Ten Things I Learned From A Book

Michael Schell, a professor of Biostatistics at the University of North Carolina, has published a book ranking the best batters of all time. His previous book, Baseball’s All-Time Best Hitters, was a detailed mathematical analysis of which hitters hit best for average, given their leagues, ballpark and general comparison to peers. This book, entitled Baseball’s All-Time Best Sluggers, is the same sort of analysis, but Schell now ranks the best overall batters of all time.

I’ve spent the last week perusing and digesting Schell’s tome, and I must say I have thoroughly enjoyed it. There is a lot to learn from this book.

I have three confessions to make, however:

  • I didn’t read his previous book, so I may be missing some of the nuance of his analysis.
  • I’m not a mathematician, so I can’t present a valid critique of his methodology.
  • I don’t really care how all the batters in baseball history rank.

Yeah, I really don’t care whether Mickey Mantle (Win Shares), Barry Bonds (Adjusted Batting Wins) or Rogers Hornsby (Schell’s choice) is the third-best batter of all time. It seems to me that the “true” answer to this question is ultimately unknowable, so I’d rather spend my precious brain cells on other trivial baseball matters.

But to derive his rankings, Schell undertook a very thorough mathematical analysis of many trends over the history of major league baseball, and he freely shares the results of his analyses in the book. And that makes it a goldmine to an avid baseball sponge like me.

Schell based his approach on one simple premise:

After adjusting for ballpark effects, an nth percentile player in one year is equal in ability to an nth percentile player in another year for each basic offensive event.

In a very small nutshell, here is what Schell did:

  • He classified all batters as regulars, non-regulars and pitchers, based upon the playing time patterns in vogue during each player’s career.
  • He established average levels of production for all regular players for a number of batting events, including singles, doubles, triples, home runs, walks, strikeouts, stolen bases, yada yada, as well as runs and RBI’s and BA, OBP and SLG.
  • He compared each player’s stats against the average levels of production during that player’s playing career
  • He adjusted each player’s stats by the ballpark the player played in, which means that he derived ballpark adjustments for each type of batting event throughout baseball history.
  • He calculated the distribution pattern of each batting event around the mean, and adjusted the distributions to more closely resemble normal distributions. I don’t believe any baseball analyst has done this before, but it is an important step.
  • He adjusted for aging patterns, so that late-career declines don’t diminish the player’s standing.
  • He normalized these rates to the most stable period in baseball history, the National League from 1977-1992.
  • He weighted each event, using a linear weights approach, and then added up the adjusted totals to establish each batter’s single season and career totals, which he calls Career Batting Rating (CBR). This is the basis of his batter rankings.
  • As an added bonus, he compared each player to the average CBR of all those who played that player’s position during the time in which he played, to present a position-adjusted CBR ranking.

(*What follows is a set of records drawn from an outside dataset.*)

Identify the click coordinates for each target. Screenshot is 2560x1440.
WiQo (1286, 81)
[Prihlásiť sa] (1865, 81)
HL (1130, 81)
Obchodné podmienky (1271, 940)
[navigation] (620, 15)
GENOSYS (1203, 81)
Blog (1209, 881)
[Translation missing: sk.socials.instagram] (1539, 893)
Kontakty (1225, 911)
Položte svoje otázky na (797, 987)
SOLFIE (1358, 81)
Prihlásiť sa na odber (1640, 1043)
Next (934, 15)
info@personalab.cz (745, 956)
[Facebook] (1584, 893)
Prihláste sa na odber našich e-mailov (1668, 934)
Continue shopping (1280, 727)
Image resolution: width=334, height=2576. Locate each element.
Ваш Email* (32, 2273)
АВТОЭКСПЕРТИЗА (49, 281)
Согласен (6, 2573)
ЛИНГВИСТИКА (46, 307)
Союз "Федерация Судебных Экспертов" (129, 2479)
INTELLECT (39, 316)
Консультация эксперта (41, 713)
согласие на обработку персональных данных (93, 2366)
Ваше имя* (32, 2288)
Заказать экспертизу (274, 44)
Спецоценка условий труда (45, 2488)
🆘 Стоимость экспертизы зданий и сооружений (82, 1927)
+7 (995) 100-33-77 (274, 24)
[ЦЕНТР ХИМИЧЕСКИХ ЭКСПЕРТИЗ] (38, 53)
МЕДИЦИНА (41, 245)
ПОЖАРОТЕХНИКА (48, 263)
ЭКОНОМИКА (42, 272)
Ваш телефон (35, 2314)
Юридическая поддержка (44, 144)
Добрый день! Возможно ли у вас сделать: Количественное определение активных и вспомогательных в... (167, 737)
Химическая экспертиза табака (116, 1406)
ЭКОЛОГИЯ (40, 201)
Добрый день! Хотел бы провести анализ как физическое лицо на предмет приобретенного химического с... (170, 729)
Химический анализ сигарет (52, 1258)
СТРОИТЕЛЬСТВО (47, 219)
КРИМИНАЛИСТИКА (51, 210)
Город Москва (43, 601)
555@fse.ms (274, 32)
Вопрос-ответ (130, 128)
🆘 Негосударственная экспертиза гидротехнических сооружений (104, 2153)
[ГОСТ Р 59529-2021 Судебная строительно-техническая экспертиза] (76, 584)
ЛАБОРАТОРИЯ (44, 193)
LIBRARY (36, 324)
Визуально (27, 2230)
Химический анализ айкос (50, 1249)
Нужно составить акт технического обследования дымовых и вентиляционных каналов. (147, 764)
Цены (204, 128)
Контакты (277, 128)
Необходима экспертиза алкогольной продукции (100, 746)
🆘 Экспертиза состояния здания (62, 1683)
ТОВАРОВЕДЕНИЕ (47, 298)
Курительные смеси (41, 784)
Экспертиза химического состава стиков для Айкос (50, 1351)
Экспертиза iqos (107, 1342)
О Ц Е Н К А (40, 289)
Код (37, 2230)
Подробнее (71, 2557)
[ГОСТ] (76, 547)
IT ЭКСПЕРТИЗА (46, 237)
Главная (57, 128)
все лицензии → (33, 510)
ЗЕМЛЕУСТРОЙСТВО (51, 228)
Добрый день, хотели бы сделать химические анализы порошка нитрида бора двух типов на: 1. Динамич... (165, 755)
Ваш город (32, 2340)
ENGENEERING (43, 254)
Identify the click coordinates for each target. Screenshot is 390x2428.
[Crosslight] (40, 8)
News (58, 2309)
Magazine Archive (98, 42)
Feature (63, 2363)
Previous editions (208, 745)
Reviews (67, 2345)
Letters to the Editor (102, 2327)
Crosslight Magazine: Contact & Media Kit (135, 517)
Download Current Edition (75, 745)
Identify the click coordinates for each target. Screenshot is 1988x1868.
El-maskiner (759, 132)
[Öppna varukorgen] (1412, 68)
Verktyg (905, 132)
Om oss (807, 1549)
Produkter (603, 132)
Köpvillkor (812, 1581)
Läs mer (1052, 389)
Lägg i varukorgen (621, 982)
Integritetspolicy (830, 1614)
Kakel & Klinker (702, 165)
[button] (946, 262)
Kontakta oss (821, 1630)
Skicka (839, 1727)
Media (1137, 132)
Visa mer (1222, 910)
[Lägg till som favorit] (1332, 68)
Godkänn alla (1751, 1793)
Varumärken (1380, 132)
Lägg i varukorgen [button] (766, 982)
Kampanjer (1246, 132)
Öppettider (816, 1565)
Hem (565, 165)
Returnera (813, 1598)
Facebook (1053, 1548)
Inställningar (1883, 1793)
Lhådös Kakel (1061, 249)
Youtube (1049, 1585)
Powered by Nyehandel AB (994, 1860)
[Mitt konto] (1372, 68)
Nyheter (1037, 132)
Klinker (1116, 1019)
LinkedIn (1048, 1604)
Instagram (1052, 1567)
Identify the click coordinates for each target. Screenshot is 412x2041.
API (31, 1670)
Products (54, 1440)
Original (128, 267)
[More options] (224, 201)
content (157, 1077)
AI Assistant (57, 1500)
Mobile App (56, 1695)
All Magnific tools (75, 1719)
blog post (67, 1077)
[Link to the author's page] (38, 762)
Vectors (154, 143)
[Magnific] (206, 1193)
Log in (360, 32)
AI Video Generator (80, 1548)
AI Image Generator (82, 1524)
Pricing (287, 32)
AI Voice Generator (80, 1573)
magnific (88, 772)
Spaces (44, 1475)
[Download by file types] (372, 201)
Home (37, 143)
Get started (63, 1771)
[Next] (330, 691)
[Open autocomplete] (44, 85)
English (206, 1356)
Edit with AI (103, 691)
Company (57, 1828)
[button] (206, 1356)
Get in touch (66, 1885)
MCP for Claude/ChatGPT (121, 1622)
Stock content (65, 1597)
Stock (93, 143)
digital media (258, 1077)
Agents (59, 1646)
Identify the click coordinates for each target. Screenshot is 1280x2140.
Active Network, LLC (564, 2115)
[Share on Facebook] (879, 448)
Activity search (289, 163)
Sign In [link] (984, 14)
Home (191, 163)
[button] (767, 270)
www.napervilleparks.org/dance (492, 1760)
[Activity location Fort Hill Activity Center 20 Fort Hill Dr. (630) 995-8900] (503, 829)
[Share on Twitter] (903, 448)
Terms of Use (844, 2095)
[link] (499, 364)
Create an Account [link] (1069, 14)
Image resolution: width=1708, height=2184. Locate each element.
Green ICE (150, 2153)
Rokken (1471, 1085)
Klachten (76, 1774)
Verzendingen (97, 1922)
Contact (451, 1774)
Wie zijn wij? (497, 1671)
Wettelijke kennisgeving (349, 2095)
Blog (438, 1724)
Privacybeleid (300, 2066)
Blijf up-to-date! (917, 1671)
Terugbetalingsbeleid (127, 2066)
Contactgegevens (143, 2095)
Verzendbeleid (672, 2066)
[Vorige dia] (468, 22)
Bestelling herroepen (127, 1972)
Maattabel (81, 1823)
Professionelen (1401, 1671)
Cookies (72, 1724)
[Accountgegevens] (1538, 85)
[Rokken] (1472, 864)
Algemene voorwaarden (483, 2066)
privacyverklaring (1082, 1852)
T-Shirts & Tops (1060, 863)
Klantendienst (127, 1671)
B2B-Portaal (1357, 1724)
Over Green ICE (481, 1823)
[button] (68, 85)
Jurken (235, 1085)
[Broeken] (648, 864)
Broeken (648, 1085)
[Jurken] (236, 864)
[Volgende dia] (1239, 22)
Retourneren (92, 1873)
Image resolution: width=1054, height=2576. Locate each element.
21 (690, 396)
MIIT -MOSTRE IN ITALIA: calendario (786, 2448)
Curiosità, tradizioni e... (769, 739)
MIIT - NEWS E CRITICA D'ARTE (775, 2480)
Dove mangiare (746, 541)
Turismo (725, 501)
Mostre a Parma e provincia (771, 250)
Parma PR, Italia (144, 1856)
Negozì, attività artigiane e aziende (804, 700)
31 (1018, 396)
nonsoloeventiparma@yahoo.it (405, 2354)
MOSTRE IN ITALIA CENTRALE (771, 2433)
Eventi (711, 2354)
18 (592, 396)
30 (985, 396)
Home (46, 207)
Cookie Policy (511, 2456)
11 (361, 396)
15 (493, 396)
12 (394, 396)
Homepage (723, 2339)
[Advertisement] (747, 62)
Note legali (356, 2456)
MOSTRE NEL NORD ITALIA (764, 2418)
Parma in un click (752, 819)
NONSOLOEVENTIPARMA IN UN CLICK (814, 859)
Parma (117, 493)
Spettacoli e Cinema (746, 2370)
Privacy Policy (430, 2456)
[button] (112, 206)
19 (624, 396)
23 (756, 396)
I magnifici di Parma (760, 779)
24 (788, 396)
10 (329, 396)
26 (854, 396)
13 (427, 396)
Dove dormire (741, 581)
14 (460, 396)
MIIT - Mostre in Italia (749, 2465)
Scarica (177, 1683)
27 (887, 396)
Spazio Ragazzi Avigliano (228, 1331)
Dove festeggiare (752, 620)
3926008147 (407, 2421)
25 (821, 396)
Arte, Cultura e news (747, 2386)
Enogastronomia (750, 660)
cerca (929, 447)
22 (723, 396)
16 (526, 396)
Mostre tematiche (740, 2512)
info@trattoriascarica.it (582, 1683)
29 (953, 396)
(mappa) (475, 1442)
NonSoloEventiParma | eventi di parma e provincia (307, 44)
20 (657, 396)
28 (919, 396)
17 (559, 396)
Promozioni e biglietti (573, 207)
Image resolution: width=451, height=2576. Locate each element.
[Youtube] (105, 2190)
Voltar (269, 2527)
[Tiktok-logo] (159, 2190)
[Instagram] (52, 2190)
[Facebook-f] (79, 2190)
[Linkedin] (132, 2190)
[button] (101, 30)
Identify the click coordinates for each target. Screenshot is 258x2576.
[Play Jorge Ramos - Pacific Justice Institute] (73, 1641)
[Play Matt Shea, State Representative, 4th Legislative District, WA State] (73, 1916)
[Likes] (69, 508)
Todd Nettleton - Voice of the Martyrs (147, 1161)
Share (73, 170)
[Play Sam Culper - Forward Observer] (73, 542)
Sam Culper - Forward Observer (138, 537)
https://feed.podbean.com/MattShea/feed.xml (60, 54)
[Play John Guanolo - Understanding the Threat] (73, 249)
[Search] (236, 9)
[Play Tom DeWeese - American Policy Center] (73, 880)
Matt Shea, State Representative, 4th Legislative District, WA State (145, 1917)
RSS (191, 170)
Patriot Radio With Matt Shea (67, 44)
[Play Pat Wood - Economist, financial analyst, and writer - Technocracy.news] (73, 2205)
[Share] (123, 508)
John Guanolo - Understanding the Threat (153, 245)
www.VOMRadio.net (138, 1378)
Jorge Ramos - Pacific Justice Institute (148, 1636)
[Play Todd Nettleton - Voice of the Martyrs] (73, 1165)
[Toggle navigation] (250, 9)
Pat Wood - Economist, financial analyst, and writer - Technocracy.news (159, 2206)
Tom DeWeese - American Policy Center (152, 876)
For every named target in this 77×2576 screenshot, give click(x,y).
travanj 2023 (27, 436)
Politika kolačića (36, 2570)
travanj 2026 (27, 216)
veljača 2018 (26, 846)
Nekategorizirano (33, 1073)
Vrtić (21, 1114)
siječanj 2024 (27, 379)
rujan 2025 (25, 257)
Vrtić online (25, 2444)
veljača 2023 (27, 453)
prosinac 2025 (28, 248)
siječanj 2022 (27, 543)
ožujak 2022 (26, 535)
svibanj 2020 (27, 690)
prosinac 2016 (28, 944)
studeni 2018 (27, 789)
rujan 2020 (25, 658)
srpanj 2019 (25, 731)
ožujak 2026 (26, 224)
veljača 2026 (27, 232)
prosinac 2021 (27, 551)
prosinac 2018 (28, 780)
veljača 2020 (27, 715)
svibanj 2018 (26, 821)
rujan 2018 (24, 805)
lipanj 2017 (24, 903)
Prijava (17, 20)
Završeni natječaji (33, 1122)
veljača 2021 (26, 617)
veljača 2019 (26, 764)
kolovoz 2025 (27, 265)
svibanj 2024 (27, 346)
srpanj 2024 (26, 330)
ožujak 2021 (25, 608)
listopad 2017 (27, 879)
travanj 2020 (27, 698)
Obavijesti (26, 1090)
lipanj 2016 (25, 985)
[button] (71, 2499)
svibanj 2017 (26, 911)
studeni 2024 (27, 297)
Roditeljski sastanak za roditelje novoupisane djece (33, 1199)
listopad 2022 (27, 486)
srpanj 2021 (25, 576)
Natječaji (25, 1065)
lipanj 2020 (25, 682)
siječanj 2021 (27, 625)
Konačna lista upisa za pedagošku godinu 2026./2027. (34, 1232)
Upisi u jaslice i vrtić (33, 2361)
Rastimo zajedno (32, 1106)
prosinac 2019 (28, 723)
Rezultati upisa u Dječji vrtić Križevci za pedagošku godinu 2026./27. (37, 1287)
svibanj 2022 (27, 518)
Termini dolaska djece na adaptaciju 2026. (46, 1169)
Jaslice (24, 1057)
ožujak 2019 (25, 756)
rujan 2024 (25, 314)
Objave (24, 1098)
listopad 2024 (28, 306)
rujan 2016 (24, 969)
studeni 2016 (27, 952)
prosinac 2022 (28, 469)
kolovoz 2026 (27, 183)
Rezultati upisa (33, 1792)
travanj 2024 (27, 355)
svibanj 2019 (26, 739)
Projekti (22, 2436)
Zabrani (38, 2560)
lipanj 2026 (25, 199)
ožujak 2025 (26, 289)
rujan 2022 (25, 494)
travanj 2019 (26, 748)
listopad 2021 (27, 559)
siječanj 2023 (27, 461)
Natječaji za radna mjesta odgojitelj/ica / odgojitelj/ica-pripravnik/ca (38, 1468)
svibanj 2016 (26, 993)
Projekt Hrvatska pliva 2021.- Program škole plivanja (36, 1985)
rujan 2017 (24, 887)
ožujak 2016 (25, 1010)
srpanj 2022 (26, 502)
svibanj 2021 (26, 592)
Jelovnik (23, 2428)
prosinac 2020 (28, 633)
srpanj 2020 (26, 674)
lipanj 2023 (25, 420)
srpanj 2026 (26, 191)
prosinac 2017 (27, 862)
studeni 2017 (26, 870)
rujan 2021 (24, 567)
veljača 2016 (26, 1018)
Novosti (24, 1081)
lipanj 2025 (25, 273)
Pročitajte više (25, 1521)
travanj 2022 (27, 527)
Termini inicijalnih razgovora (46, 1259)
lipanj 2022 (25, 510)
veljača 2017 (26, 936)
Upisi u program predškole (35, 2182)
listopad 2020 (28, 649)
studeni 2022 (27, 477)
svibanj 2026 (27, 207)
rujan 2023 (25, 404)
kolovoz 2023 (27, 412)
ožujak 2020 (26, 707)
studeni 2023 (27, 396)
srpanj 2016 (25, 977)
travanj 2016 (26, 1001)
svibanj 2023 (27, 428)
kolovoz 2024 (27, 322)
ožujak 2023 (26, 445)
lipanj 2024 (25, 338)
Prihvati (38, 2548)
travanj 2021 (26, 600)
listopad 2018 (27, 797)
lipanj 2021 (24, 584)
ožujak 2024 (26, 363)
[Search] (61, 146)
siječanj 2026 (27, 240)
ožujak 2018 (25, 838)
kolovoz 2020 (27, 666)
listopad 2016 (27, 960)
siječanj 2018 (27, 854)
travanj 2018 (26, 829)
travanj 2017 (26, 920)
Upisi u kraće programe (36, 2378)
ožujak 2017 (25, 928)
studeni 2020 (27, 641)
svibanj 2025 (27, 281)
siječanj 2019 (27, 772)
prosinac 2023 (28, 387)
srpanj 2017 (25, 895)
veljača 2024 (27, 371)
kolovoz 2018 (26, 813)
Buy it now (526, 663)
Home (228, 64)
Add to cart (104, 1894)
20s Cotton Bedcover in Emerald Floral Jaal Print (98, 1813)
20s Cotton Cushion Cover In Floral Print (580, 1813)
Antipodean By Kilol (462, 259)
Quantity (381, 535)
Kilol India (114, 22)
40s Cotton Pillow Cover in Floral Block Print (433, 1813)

And he published all of his detailed results in appendices, which comprise about half of the book. Even if you don’t agree with his methodology, you will learn a lot by digesting what he did.

You might say that, through his analysis, Schell has compiled the definitive list of well-adjusted batters. Or you might not like really funny puns. Whatever, here are some of the fascinating things I encountered while reading his book:

There have been six fundamental offensive eras in baseball since 1901.

Everyone has their own approach to defining baseball’s eras. Schell based his upon something called piecewise linear regression, which identifies the most meaningful changes in the rate of various batting events. And that’s all the explanation you’re going to get from me.

The eras are:

  • Deadball Era (1901-1919)
  • Lively Ball Era (1920-1946)
  • Post-World War II Era (1947-1962)
  • Big Strike Zone Era (1963-1968)
  • Designated Hitter Era (1969-1992)
  • Power Era (1993-2003+)

Schell also documents how truly stable the National League was from 1969 to 1992. And here’s a special bonus for having read this far: You can download a PDF file from Schell that documents and describes all historical significant changes in the rate of batting events at this URL.

The relative batting prowess of the average centerfielder has been generally declining since the beginning of Major League baseball.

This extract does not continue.